Stored data
[Start of Attachment]
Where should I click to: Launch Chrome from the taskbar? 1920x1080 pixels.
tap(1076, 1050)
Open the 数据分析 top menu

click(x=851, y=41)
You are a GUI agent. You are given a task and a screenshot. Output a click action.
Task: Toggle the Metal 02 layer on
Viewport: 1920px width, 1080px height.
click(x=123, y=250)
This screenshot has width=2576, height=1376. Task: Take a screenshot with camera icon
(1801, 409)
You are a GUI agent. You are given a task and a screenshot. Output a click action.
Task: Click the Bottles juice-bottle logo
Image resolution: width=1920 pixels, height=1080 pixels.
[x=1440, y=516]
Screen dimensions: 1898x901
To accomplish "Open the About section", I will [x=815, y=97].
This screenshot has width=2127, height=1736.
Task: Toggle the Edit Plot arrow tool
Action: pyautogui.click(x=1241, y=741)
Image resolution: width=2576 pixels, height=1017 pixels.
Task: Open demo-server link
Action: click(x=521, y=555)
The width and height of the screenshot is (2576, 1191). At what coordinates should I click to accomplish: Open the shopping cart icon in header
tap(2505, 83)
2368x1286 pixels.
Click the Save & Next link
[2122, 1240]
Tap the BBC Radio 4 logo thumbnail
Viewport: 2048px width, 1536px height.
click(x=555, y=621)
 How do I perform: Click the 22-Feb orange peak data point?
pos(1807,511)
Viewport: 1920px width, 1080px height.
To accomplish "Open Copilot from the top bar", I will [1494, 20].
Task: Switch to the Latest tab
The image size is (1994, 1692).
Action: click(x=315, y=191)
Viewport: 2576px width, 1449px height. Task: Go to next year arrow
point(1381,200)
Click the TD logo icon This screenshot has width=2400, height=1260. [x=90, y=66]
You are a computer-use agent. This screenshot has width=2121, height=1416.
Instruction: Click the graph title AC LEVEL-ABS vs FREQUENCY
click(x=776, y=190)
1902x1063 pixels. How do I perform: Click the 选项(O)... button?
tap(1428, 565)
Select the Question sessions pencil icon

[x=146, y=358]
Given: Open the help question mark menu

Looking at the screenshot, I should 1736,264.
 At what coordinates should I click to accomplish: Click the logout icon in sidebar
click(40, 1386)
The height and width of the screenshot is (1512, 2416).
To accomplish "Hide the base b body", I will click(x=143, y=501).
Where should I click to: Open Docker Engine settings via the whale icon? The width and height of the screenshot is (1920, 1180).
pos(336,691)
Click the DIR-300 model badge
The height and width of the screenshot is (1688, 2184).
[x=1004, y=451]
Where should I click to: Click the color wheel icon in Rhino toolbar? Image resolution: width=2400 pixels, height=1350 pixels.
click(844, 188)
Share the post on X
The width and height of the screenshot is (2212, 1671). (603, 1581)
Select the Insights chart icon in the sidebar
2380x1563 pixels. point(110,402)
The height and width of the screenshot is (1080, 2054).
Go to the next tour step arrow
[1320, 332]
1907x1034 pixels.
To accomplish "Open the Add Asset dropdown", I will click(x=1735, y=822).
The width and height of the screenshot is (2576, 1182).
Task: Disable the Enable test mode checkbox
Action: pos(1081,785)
[End of Attachment]
WHAT IS REQUIRED:
A word-for-word copy of all the entries is required.

COMPLETED TASK:
Where should I click to: Launch Chrome from the taskbar? 1920x1080 pixels.
tap(1076, 1050)
Open the 数据分析 top menu

click(x=851, y=41)
You are a GUI agent. You are given a task and a screenshot. Output a click action.
Task: Toggle the Metal 02 layer on
Viewport: 1920px width, 1080px height.
click(x=123, y=250)
This screenshot has width=2576, height=1376. Task: Take a screenshot with camera icon
(1801, 409)
You are a GUI agent. You are given a task and a screenshot. Output a click action.
Task: Click the Bottles juice-bottle logo
Image resolution: width=1920 pixels, height=1080 pixels.
[x=1440, y=516]
Screen dimensions: 1898x901
To accomplish "Open the About section", I will [x=815, y=97].
This screenshot has width=2127, height=1736.
Task: Toggle the Edit Plot arrow tool
Action: pyautogui.click(x=1241, y=741)
Image resolution: width=2576 pixels, height=1017 pixels.
Task: Open demo-server link
Action: click(x=521, y=555)
The width and height of the screenshot is (2576, 1191). At what coordinates should I click to accomplish: Open the shopping cart icon in header
tap(2505, 83)
2368x1286 pixels.
Click the Save & Next link
[2122, 1240]
Tap the BBC Radio 4 logo thumbnail
Viewport: 2048px width, 1536px height.
click(x=555, y=621)
 How do I perform: Click the 22-Feb orange peak data point?
pos(1807,511)
Viewport: 1920px width, 1080px height.
To accomplish "Open Copilot from the top bar", I will [1494, 20].
Task: Switch to the Latest tab
The image size is (1994, 1692).
Action: click(x=315, y=191)
Viewport: 2576px width, 1449px height. Task: Go to next year arrow
point(1381,200)
Click the TD logo icon This screenshot has width=2400, height=1260. [x=90, y=66]
You are a computer-use agent. This screenshot has width=2121, height=1416.
Instruction: Click the graph title AC LEVEL-ABS vs FREQUENCY
click(x=776, y=190)
1902x1063 pixels. How do I perform: Click the 选项(O)... button?
tap(1428, 565)
Select the Question sessions pencil icon

[x=146, y=358]
Given: Open the help question mark menu

Looking at the screenshot, I should 1736,264.
 At what coordinates should I click to accomplish: Click the logout icon in sidebar
click(40, 1386)
The height and width of the screenshot is (1512, 2416).
To accomplish "Hide the base b body", I will click(x=143, y=501).
Where should I click to: Open Docker Engine settings via the whale icon? The width and height of the screenshot is (1920, 1180).
pos(336,691)
Click the DIR-300 model badge
The height and width of the screenshot is (1688, 2184).
[x=1004, y=451]
Where should I click to: Click the color wheel icon in Rhino toolbar? Image resolution: width=2400 pixels, height=1350 pixels.
click(844, 188)
Share the post on X
The width and height of the screenshot is (2212, 1671). (603, 1581)
Select the Insights chart icon in the sidebar
2380x1563 pixels. point(110,402)
The height and width of the screenshot is (1080, 2054).
Go to the next tour step arrow
[1320, 332]
1907x1034 pixels.
To accomplish "Open the Add Asset dropdown", I will click(x=1735, y=822).
The width and height of the screenshot is (2576, 1182).
Task: Disable the Enable test mode checkbox
Action: pos(1081,785)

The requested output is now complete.